Ni référence littéraire, ni allégories me viennent à l'esprit, parce que rien ne peut égaler la sensation que m'offre ce baiser. Il n'y a pas de mot ou d'expression assez forte, quelle que soit la langue, pour définir ce que je ressens à cet instant.
Nathaniel a totalement fait dériver mon centre de gravité et je m'accroche à lui pour m'empêcher de vaciller. Il est la réponse à toutes les questions auxquelles j'ai pu me poser un jour dans ma vie.
Je peine à retrouver mes esprits lorsqu'il rompt ce baiser, c'est comme si le bug de l'an 2000 avait anéanti absolument toutes mes fonctions cognitives.
– Etrangement, ce conseil de discipline est devenu le cadet de mes soucis... murmure-t-il en caressant ma joue de son pouce.

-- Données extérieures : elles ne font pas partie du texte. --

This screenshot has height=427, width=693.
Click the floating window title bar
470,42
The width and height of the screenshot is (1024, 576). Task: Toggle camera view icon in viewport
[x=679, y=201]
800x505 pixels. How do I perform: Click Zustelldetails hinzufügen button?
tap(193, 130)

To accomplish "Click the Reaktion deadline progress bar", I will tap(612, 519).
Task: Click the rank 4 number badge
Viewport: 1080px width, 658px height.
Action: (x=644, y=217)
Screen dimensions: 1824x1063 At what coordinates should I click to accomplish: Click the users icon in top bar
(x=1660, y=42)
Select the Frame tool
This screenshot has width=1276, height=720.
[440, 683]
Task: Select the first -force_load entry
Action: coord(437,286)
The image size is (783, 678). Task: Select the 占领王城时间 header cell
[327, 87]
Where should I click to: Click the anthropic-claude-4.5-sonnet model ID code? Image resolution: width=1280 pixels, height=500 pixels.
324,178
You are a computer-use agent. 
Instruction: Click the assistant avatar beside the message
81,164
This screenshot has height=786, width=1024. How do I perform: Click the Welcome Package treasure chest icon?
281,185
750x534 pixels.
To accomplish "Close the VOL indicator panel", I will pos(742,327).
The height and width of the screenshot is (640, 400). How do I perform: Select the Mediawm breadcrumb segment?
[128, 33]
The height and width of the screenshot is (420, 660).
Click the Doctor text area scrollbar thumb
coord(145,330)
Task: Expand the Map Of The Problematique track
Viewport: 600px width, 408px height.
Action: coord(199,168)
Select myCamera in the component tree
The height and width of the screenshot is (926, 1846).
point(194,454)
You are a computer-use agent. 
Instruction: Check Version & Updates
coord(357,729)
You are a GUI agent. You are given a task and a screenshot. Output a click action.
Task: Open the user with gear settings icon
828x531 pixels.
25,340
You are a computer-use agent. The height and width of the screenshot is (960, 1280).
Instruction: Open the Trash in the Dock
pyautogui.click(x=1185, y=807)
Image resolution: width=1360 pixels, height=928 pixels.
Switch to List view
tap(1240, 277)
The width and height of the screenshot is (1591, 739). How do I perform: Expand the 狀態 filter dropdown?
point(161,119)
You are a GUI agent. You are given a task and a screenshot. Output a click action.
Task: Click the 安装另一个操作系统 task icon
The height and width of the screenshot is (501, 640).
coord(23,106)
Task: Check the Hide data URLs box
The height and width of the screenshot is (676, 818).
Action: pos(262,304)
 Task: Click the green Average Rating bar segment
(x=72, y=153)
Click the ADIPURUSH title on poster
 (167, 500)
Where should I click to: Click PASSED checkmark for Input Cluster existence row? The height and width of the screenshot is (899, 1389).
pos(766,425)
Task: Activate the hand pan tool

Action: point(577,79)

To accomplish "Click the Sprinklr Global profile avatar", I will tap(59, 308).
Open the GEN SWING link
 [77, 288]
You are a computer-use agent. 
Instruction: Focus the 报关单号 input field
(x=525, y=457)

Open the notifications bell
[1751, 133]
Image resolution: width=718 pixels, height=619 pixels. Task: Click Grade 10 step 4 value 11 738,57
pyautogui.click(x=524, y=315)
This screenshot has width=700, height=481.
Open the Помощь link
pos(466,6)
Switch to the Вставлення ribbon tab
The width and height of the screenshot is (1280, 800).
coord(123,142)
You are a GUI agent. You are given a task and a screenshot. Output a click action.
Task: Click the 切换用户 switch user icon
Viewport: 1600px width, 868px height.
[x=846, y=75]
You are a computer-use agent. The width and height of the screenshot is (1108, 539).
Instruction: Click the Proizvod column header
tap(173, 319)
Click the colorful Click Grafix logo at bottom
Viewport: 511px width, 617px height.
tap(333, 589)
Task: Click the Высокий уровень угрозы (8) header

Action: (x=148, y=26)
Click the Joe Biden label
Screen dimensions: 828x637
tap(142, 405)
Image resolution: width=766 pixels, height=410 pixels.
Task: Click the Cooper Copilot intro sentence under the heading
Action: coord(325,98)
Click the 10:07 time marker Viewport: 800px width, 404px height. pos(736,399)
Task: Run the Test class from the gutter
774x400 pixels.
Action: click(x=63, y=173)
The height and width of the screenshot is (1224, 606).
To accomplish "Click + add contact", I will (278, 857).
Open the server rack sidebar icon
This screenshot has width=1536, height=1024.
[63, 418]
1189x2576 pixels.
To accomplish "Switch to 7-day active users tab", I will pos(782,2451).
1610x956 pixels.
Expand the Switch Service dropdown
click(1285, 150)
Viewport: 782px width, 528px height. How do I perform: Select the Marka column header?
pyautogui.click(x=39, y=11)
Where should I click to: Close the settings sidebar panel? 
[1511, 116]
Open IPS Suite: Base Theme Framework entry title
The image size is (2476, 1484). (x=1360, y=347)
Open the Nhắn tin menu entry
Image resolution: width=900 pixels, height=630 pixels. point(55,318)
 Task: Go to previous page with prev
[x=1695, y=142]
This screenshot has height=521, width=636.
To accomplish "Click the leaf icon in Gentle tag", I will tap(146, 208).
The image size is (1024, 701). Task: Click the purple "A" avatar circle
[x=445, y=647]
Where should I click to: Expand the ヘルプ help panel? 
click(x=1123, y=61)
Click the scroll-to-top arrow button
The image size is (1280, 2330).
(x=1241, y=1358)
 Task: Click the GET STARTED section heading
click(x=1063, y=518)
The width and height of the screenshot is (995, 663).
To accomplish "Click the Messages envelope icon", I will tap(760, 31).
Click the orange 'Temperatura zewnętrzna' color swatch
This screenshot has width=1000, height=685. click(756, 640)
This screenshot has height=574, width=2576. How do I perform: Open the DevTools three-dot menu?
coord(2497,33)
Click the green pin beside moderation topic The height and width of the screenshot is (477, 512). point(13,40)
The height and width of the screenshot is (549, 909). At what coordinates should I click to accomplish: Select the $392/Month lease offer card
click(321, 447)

Il replace une mèche de mes cheveux derrière mon oreille en esquissant un sourire timide. Je me pince les lèvres avant de me mettre à rire avec lui. Puis je me mets sur la pointe des pieds pour l'embrasser à nouveau. C'est bref, simple, mais c'est tout ce que je suis capable de faire à cet instant.
– Tu sais... reprends-t-il alors que ses joues prennent une adorable couleur rosée. Ça faisait un moment que j'avais envie de faire ça. Mais... Je sais pas. J'avais peur que tu me repousses, j'imagine.
– Très mauvaise analyse Monsieur le Délégué principal, je réponds avec un sourire moqueur. Mais j'avoue que... Enfin je pensais pas que tu pouvais ressentir la même chose que moi..
Il se contente de me répondre par un sourire et je demande :
– Et maintenant ? Enfin, qu'est-ce que... Qu'est-ce qu'on fait ?
– Tu sais... Tu n'as pas besoin de te mettre la pression. O-On va pas sortir de cette salle et faire une annonce officielle.
– Peggy serait très déçue de ne pas découvrir le scoop du siècle elle-même, je blague.
– Honnêtement, je crains plus les menaces de Ginny et Rosalya quand elles vont l'apprendre.
Je pousse un soupir en grimaçant, imaginant très bien leurs réactions.
Je passe mes bras autour de ses épaules et reprend d'un ton beaucoup plus léger :
– On pourrait... garder ça pour nous ? Le temps que...
– Qu'on voit comment ça se passe ? complète Nate. De toute façon, la seule chose qui compte aujourd'hui, c'est que tu saches ce que je ressens pour toi.
J'hoche la tête et scelle cet instant magique par un énième baiser.